━━━━━ Page text ━━━━━

But members of the community in Southern Turkey, Syria and Lebanon still call themselves Rūm (روم) which means "Eastern Romans" or "Asian Greeks" in Arabic. In that particular context, the term "Rūm" is used in preference to "Yūnāniyyūn" (يونانيون) which means "European Greeks" or "Ionians" in Biblical Hebrew (borrowed from Old Persian Yavan = Greece) and Classical Arabic. Members of the community also call themselves 'Melkites', which literally means "monarchists" or "supporters of the emperor" in Semitic languages - a reference to their past allegiance to Greco-Macedonian, Roman and Byzantine imperial rule. But, in the modern era, the term tends to be more commonly used by followers of the Greek Catholic Church of Antioch and Alexandria and Jerusalem.

Interaction with other non-Muslim ethnocultural minorities
Following the fall of the Turkish Ottoman Empire and the Tsarist Russian Empire (long the protector of Greek-Orthodox minorities in the Levant), and the ensuing rise of French colonialism, communism, Islamism and Israeli nationalism, some members of the Greek Orthodox Church of Antioch embraced secularism and/or Arab Nationalism as a way to modernize and "secularize" the newly formed nation-states of Northern Syria and Lebanon, and thus provide a viable "alternative" to political Islam, communism and Jewish nationalism (viewed as ideologies potentially exclusive of Byzantine Christian minorities).

This often led to interfaith conflicts with the Maronite Church in Lebanon, notably regarding Palestinian refugees after 1948 and 1967. Various (sometimes secular) intellectuals with a Greek Orthodox Antiochian background played an important role in the development of Baathism, the most prominent being Michel Aflaq, one of the founders of the movement.

Abraham Dimitri Rihbany
In the early 20th century (notably during World War I), Lebanese-American writers of Greek-Orthodox Antiochian background such as Abraham Dimitri Rihbany, known as Abraham Mitrie Rihbany (a convert to Presbyterianism), popularized the notion of studying ancient Greco-Semitic culture to better understand the historic and ethnocultural context of the Christian Gospels: his original views were developed in a series of articles for The Atlantic Monthly, and in 1916 published in book form as The Syrian Christ.

At a time when most of the Arab world area was ruled by the Ottoman Empire, France and Britain, Rihbany called for US military intervention in the Holy Land to fend off Ottoman Pan-Islamism, French colonialism, Soviet Communism and radical Zionist enterprises- all viewed as potentially detrimental to Christian minorities.

Administration and structure
The administration and structure of the Antiochian See are governed by statutes.

━━━━━ Provided records ━━━━━

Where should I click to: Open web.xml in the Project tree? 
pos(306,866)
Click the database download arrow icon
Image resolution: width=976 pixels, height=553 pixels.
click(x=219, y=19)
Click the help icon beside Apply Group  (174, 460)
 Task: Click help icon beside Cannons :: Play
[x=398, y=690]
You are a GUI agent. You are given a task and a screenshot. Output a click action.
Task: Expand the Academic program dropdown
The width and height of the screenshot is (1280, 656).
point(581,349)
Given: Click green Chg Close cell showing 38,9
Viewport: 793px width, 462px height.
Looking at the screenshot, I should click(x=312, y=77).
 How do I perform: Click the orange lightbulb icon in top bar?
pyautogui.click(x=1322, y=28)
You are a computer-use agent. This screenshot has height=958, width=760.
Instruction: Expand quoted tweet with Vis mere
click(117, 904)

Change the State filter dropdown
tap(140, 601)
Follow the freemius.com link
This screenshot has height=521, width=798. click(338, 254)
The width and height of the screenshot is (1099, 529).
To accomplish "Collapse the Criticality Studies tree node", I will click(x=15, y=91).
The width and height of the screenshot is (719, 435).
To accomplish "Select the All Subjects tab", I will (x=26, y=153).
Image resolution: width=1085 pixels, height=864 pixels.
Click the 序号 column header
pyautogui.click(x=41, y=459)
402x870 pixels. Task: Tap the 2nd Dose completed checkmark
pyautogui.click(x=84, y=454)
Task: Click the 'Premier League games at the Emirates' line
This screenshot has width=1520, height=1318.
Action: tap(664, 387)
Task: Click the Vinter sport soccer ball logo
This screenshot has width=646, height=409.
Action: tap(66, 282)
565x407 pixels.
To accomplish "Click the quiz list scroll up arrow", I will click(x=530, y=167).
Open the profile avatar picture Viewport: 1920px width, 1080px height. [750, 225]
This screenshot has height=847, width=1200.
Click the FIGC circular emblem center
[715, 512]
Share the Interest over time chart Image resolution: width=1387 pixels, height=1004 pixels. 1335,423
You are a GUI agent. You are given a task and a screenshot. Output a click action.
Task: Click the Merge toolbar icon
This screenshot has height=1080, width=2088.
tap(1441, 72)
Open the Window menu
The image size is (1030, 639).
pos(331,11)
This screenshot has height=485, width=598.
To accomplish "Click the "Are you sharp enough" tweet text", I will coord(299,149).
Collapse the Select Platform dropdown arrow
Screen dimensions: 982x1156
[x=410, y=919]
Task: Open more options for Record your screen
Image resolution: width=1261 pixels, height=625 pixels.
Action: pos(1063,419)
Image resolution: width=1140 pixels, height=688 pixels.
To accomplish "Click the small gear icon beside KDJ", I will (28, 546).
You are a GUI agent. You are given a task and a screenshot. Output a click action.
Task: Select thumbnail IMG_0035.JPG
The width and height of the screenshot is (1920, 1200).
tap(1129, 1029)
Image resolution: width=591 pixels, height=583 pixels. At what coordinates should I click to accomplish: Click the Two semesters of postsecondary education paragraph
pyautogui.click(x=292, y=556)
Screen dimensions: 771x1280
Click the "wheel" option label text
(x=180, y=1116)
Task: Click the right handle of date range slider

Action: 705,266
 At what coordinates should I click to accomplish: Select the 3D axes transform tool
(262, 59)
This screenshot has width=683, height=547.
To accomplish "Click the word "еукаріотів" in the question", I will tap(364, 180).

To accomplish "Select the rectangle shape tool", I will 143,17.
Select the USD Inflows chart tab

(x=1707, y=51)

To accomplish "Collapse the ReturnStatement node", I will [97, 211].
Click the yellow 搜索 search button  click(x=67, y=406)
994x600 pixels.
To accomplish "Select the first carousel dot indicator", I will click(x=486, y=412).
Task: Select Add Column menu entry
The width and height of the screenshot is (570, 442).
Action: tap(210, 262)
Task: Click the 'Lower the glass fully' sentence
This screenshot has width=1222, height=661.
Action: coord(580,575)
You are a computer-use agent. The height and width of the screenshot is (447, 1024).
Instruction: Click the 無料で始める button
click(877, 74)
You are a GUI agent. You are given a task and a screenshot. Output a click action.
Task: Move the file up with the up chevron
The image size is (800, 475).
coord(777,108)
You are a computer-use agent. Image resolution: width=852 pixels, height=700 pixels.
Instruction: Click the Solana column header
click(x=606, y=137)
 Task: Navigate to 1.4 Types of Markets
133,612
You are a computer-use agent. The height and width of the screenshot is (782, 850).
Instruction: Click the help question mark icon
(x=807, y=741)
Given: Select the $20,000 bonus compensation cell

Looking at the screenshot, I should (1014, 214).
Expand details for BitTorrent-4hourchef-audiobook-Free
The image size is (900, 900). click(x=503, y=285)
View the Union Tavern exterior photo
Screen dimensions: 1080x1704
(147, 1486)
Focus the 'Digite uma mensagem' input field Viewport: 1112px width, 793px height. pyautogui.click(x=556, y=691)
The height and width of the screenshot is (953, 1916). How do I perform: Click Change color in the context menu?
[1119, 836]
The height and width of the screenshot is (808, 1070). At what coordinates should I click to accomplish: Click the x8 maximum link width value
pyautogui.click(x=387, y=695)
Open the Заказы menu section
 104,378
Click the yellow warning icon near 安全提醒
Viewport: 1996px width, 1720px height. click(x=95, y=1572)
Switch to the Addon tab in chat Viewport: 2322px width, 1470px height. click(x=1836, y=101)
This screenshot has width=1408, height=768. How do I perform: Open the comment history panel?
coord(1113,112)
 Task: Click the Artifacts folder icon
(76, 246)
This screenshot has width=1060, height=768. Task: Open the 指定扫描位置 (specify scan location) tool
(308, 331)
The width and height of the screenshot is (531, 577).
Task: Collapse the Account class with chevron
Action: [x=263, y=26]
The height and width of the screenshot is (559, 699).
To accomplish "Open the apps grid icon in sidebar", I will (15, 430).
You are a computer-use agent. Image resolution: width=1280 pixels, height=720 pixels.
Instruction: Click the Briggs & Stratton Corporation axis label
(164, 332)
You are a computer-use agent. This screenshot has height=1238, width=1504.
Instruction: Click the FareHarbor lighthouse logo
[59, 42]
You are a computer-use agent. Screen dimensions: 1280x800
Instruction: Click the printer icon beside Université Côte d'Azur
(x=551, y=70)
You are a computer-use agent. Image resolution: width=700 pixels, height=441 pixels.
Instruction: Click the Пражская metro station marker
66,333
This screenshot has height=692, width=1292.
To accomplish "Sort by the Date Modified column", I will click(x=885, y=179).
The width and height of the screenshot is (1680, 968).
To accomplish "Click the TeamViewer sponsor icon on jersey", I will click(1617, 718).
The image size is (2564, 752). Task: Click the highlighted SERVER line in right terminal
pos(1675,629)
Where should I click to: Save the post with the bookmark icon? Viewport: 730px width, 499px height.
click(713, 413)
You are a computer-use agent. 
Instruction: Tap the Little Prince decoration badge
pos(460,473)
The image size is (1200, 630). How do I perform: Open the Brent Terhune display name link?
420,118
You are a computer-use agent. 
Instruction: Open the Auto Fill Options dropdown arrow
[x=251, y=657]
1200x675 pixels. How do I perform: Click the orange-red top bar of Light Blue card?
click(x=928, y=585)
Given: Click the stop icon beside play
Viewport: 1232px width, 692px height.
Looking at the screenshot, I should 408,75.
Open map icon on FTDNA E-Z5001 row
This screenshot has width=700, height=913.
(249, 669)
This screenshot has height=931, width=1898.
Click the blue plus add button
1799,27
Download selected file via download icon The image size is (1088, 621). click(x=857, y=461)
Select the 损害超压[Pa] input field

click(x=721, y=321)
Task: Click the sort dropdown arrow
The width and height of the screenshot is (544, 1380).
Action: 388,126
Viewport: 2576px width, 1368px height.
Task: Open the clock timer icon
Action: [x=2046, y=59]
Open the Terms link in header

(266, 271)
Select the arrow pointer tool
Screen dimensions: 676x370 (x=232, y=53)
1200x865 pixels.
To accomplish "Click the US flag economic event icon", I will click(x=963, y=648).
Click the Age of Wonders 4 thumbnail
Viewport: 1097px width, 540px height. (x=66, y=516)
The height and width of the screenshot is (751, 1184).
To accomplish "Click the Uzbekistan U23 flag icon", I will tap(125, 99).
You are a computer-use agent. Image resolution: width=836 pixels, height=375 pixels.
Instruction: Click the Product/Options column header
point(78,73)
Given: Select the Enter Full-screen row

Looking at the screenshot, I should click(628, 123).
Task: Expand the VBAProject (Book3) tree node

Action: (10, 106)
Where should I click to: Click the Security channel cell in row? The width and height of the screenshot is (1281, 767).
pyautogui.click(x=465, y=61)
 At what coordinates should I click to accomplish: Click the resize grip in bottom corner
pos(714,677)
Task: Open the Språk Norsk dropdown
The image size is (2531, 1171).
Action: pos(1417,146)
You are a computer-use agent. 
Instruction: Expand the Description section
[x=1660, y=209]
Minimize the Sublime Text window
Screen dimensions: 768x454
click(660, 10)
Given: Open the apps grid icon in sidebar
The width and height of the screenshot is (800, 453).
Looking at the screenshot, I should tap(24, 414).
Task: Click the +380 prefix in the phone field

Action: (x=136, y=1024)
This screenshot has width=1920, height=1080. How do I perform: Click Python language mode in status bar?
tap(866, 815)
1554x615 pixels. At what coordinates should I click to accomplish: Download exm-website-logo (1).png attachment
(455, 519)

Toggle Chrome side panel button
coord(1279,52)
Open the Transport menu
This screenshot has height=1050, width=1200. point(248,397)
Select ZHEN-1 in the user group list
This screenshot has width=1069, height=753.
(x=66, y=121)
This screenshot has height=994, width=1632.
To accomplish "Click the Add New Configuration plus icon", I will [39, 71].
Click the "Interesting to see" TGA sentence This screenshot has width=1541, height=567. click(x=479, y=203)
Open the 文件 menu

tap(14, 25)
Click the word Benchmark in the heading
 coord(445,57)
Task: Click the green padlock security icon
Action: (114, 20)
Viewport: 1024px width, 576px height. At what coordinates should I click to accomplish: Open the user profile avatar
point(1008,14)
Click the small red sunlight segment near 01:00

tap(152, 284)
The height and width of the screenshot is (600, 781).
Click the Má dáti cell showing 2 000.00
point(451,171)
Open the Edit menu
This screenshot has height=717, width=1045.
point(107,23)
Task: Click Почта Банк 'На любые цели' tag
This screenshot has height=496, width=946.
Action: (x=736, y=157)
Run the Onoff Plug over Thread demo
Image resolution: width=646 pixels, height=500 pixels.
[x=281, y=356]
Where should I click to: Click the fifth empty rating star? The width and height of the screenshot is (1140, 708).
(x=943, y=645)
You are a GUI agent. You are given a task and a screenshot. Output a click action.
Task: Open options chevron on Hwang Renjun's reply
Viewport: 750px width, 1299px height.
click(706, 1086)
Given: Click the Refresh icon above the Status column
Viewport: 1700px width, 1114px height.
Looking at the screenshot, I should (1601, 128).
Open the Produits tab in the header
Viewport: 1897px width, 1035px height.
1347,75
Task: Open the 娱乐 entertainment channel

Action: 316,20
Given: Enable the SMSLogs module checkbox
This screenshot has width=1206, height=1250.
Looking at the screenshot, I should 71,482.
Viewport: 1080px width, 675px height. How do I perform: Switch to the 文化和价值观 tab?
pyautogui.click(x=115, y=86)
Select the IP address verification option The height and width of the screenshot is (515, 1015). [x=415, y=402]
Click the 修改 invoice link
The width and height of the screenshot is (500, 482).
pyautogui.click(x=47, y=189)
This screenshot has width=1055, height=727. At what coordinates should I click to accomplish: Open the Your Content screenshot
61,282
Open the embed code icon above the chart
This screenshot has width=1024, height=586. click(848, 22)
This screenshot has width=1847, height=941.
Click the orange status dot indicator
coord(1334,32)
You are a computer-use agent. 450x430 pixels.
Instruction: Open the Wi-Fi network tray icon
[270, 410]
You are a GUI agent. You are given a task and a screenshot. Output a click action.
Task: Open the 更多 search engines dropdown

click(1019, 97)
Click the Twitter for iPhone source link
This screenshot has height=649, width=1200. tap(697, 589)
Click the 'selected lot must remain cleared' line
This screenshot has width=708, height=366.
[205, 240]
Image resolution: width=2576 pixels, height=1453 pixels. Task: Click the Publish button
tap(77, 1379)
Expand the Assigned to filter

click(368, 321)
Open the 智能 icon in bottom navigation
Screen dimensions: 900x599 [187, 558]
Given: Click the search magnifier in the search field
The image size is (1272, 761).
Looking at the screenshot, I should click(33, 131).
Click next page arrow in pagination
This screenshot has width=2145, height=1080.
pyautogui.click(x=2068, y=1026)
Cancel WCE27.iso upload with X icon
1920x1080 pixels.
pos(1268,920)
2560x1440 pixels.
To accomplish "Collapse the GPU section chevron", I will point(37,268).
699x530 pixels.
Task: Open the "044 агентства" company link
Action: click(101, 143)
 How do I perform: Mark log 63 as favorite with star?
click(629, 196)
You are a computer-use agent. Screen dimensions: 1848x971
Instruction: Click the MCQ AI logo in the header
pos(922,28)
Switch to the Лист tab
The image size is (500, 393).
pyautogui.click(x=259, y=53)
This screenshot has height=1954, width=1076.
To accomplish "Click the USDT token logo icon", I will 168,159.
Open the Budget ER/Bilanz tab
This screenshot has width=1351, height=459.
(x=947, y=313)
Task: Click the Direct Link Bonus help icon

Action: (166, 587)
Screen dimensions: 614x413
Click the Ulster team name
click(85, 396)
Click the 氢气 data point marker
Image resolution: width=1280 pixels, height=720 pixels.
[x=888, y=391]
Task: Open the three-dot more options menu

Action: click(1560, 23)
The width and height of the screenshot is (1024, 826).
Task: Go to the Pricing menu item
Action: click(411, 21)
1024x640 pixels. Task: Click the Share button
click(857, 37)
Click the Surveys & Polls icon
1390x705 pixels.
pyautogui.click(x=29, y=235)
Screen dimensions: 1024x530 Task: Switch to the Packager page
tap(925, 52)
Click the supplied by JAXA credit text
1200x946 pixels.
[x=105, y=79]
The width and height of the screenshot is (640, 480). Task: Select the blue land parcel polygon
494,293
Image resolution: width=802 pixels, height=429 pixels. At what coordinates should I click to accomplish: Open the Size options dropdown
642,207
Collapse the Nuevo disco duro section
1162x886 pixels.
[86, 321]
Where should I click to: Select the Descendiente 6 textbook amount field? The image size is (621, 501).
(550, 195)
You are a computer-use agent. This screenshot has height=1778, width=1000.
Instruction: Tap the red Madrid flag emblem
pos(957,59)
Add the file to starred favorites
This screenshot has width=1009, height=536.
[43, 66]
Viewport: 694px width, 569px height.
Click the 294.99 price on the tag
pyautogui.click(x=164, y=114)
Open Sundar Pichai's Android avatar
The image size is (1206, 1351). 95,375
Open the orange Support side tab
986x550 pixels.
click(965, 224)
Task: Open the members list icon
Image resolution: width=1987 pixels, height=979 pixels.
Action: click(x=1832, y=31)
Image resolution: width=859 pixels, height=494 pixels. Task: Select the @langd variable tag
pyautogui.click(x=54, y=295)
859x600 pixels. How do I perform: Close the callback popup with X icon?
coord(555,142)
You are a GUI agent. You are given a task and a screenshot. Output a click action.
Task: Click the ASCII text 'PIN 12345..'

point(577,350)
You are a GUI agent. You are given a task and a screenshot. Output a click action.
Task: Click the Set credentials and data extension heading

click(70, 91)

━━━━━

[The problem]:
Answer these from the passage on the Greek Orthodox community of Antioch:
(a) What does the term "Melkites" literally mean?
(b) Who is named as one of the founders of Baathism?
(c) In what year was The Syrian Christ published in book form?

[Response]:
(a) "Monarchists" or "supporters of the emperor"
(b) Michel Aflaq
(c) 1916